■ **Source passage**:
After the operation, the patient was extubated on the 3rd post-operative day and discharged with no early post-operative complications on the 8th postoperative day. Echocardiographic findings 7 days after the operation showed minimal PS (mean PG=13 mmHg) with a PV size of 6.8 mm (z-score< −2.5), and those 6 months after the operation showed mild PS (mean PG=22 mmHg) with a mature PV size of 15.8 mm (z-score=+1.70) (Fig. 4). Additionally, residual arterial septal defect, VSD, or insufficiency of the left ventricular outflow tract were not exhibited. At this time the patient is doing well 9 months postoperatively and has a New York Heart Association grade of class I.

Fig. 4

(A) Echocardiography 7 days after the operation (subcostal view) showed minimal PS and a PV size of 6.8 mm (z-score< −2.5). (B and C) Echocardiography 6 months after the operation B. Subcostal view showed mild PS and a mature PV size of 15.8 mm (z-score=+1.70) without insufficiency of the right ventricular outflow tract. (C) A parasternal long axis view showed the absence of left ventricular outflow tract obstruction. PA, pulmonary artery; RV, right ventricle; LV, left ventricle; LA, left atrium; Ao, aorta; PS, pulmonary stenosis; PV, pulmonary valve.

■ **Exercises to complete**:
- 1) From the postoperative case excerpt, set down the passage starting with "(A) Echocardiography 7" and going on through "PV, pulmonary valve.".
- 2) According to the postoperative case excerpt, on which postoperative day was the patient discharged?

■ **Dataset**:
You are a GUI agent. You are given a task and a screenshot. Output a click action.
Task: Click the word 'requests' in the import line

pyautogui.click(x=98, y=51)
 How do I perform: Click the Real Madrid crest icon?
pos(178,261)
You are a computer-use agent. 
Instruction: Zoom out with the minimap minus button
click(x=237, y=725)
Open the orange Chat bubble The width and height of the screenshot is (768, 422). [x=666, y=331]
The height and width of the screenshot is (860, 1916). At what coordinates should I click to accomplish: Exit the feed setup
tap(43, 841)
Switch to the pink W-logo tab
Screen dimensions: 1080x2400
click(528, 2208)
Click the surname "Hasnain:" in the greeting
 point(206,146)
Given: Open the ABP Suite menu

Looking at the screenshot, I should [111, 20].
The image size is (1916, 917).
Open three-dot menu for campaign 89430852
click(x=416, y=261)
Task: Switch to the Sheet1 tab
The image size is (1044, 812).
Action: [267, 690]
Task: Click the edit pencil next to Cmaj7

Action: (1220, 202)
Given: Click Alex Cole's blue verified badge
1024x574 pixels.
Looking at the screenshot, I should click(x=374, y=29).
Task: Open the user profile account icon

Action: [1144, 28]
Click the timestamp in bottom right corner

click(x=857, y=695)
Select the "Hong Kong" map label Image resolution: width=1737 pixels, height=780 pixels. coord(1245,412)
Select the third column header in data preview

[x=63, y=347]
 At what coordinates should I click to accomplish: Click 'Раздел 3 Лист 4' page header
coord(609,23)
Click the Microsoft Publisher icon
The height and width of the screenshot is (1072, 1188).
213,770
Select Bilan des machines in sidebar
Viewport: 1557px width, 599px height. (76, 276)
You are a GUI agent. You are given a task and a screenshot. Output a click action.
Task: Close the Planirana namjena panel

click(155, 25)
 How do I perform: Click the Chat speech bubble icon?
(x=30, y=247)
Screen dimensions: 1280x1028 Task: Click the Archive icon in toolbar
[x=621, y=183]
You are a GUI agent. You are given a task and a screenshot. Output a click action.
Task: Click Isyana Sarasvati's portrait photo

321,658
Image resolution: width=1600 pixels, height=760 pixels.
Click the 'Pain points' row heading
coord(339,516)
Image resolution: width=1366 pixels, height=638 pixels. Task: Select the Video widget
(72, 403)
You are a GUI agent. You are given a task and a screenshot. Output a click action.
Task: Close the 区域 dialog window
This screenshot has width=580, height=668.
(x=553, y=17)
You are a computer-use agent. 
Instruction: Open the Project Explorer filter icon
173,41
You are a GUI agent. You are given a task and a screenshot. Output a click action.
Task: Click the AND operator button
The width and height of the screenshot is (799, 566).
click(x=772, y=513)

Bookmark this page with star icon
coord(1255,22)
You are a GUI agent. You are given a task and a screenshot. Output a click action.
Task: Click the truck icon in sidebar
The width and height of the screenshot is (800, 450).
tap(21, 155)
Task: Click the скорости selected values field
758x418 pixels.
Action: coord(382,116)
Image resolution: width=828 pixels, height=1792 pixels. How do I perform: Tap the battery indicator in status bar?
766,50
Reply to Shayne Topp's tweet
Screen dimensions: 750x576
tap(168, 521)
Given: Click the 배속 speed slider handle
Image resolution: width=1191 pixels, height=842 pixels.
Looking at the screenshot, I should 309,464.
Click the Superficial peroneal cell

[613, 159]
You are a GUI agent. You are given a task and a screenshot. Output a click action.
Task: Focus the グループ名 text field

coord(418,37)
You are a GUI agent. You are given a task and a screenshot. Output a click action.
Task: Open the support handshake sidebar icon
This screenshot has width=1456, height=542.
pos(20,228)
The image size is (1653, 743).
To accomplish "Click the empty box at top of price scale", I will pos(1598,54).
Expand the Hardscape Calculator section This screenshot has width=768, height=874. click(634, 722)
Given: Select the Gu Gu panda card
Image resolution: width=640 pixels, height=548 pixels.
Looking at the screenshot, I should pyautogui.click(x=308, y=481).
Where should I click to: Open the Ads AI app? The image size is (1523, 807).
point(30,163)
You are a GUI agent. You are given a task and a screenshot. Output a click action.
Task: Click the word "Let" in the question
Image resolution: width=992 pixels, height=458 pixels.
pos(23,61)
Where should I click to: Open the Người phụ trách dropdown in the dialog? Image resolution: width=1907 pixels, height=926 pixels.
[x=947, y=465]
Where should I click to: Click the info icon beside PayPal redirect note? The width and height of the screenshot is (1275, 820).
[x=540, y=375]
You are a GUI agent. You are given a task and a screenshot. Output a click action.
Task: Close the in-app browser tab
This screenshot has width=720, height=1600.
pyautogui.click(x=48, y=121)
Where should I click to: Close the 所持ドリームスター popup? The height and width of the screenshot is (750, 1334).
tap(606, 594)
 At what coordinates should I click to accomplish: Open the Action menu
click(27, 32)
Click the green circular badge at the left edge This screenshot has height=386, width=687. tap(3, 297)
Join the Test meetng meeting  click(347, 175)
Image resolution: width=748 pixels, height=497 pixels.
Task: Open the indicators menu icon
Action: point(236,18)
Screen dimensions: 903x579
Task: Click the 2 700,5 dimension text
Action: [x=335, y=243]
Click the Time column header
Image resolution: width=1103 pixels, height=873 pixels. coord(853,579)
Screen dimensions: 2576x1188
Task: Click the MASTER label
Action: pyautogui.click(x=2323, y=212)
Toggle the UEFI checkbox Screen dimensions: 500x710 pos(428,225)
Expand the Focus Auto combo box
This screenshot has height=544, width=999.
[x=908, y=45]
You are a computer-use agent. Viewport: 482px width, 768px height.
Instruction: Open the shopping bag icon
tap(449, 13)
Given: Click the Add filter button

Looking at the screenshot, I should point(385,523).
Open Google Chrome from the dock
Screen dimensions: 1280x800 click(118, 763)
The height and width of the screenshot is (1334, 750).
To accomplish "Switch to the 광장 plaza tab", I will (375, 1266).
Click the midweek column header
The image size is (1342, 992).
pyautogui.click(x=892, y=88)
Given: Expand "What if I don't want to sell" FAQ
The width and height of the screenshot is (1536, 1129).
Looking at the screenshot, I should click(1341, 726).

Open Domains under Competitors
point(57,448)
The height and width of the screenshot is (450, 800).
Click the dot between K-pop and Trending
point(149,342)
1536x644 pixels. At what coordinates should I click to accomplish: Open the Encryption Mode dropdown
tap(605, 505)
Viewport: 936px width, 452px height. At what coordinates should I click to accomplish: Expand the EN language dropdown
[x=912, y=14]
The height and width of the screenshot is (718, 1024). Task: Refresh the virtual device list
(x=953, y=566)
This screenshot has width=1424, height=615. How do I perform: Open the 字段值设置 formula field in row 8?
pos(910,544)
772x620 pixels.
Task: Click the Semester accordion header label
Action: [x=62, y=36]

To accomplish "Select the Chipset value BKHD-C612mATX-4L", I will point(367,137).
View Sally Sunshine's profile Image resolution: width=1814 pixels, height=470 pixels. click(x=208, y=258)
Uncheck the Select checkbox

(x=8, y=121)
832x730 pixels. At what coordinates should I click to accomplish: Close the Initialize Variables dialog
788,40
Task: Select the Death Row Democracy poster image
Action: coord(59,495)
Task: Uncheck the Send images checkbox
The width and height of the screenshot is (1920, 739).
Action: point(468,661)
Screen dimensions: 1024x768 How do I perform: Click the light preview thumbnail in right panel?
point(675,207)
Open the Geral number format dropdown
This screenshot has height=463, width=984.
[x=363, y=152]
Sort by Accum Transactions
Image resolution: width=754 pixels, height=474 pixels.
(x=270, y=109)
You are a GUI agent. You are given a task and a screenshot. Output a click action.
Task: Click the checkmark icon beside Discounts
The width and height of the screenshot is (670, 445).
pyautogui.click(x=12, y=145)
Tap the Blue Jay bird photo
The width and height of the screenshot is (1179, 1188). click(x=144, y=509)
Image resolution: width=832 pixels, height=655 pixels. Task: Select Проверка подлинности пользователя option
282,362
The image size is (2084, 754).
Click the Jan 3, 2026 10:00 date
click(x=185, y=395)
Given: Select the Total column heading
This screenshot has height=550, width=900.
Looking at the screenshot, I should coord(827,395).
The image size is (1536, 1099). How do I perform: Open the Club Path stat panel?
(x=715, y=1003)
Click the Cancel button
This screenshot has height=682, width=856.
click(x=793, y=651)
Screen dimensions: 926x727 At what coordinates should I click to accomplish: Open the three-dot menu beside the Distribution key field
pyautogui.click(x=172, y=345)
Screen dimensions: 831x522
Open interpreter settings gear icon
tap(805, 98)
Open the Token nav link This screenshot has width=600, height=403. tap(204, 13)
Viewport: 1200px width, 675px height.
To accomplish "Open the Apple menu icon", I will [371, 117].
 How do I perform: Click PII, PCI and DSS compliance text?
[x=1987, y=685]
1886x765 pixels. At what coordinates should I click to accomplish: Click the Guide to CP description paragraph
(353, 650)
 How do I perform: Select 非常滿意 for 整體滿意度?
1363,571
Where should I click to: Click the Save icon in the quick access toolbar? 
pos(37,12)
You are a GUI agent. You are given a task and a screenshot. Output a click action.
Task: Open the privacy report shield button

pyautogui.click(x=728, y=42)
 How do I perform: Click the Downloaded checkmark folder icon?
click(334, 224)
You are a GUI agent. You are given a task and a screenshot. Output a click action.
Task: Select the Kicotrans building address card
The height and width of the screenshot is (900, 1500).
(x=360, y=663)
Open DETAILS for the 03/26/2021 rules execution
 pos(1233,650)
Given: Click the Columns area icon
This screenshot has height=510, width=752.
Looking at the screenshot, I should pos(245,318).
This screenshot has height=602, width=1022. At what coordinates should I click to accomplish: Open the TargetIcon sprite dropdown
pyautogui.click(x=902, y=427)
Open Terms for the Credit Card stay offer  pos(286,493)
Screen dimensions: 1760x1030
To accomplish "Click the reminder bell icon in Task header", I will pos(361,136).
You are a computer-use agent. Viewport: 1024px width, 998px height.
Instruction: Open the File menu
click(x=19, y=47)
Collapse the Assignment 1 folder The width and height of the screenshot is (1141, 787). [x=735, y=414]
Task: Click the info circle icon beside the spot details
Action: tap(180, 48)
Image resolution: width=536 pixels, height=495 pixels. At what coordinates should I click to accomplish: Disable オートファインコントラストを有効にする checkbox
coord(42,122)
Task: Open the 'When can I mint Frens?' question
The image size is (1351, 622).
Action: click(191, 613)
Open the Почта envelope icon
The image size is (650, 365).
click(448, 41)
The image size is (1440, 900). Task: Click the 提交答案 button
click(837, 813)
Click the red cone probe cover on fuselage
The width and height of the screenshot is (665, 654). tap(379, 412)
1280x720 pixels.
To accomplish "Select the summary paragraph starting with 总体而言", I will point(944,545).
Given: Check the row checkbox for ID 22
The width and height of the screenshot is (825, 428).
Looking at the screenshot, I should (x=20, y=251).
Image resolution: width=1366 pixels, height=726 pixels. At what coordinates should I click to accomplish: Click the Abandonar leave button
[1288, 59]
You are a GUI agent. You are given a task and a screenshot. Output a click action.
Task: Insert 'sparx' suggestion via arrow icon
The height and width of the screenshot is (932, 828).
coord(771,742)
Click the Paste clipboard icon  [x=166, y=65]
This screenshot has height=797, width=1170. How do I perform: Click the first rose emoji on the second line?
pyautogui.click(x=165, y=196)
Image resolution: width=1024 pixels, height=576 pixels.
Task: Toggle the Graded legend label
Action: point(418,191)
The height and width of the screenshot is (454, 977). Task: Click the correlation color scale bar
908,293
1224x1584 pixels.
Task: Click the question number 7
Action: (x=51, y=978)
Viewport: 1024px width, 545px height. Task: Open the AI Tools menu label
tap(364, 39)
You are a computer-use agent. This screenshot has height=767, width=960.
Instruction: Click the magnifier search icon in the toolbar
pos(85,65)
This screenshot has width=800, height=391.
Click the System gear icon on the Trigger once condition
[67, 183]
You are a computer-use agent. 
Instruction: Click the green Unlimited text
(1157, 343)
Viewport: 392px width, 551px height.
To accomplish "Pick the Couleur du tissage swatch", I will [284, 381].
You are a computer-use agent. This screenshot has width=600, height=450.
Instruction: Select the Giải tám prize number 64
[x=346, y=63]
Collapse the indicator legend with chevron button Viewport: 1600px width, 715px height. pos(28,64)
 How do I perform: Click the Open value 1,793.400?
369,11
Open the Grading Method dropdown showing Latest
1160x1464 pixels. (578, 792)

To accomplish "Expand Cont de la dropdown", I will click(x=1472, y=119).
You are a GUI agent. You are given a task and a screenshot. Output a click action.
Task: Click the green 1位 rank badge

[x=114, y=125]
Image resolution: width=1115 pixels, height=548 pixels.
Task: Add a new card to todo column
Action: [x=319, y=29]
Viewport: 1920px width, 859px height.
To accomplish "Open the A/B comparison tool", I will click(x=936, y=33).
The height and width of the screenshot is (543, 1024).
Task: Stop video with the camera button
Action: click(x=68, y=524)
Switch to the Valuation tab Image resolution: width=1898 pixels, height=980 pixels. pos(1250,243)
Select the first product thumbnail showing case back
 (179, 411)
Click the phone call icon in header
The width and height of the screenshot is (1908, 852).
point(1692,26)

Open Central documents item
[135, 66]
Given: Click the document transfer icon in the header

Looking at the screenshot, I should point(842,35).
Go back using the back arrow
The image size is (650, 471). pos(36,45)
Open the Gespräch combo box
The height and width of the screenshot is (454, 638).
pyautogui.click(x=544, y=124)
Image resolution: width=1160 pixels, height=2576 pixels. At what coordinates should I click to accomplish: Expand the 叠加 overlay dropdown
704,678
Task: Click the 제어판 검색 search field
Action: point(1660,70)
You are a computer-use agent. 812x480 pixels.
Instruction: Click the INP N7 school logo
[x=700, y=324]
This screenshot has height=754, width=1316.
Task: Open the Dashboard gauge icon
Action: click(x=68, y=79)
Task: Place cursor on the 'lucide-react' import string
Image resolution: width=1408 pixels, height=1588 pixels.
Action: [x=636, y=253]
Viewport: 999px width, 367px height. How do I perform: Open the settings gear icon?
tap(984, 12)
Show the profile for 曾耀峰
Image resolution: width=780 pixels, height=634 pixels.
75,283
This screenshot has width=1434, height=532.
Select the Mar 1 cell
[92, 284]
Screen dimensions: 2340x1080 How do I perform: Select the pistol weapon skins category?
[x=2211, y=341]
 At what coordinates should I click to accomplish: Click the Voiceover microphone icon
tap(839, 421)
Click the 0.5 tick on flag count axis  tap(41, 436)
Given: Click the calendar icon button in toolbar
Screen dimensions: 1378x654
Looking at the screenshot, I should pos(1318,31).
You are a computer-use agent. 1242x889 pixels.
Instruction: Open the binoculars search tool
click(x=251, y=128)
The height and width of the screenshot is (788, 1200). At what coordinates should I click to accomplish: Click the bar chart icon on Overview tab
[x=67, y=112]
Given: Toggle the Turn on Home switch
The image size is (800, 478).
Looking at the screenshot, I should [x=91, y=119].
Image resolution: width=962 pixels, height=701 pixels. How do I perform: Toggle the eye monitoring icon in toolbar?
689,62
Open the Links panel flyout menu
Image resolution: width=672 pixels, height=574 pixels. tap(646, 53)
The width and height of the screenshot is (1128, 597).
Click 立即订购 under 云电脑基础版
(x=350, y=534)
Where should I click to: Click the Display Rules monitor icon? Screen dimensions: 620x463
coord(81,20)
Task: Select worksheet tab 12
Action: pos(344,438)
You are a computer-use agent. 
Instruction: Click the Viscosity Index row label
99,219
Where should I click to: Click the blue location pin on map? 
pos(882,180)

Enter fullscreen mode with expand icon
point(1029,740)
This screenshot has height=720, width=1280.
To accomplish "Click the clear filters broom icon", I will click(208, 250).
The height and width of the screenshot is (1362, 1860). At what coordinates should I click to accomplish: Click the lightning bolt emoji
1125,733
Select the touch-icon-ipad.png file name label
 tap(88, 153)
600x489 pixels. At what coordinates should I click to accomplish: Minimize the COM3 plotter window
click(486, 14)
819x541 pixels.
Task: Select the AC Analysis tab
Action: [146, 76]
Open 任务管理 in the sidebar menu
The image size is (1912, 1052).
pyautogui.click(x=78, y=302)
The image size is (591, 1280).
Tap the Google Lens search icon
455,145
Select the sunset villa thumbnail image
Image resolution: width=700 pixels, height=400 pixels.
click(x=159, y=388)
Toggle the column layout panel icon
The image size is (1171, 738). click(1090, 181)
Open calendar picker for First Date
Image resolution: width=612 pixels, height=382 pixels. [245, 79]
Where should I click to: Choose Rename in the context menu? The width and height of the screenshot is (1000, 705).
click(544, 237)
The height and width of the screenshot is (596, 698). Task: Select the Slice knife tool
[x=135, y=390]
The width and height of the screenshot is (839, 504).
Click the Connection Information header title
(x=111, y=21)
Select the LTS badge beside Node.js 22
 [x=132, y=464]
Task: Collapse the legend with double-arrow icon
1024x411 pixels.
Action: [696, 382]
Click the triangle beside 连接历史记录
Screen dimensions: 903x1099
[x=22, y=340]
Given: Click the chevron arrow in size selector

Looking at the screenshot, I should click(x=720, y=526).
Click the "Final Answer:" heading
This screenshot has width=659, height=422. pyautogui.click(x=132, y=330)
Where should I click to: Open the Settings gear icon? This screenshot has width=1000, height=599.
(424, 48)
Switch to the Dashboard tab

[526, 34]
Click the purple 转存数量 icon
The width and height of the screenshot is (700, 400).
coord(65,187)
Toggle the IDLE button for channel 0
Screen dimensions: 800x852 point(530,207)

■ **Results in order**:
- 1)
(A) Echocardiography 7 days after the operation (subcostal view) showed minimal PS and a PV size of 6.8 mm (z-score< −2.5). (B and C) Echocardiography 6 months after the operation B. Subcostal view showed mild PS and a mature PV size of 15.8 mm (z-score=+1.70) without insufficiency of the right ventricular outflow tract. (C) A parasternal long axis view showed the absence of left ventricular outflow tract obstruction. PA, pulmonary artery; RV, right ventricle; LV, left ventricle; LA, left atrium; Ao, aorta; PS, pulmonary stenosis; PV, pulmonary valve.

- 2) The 8th postoperative day.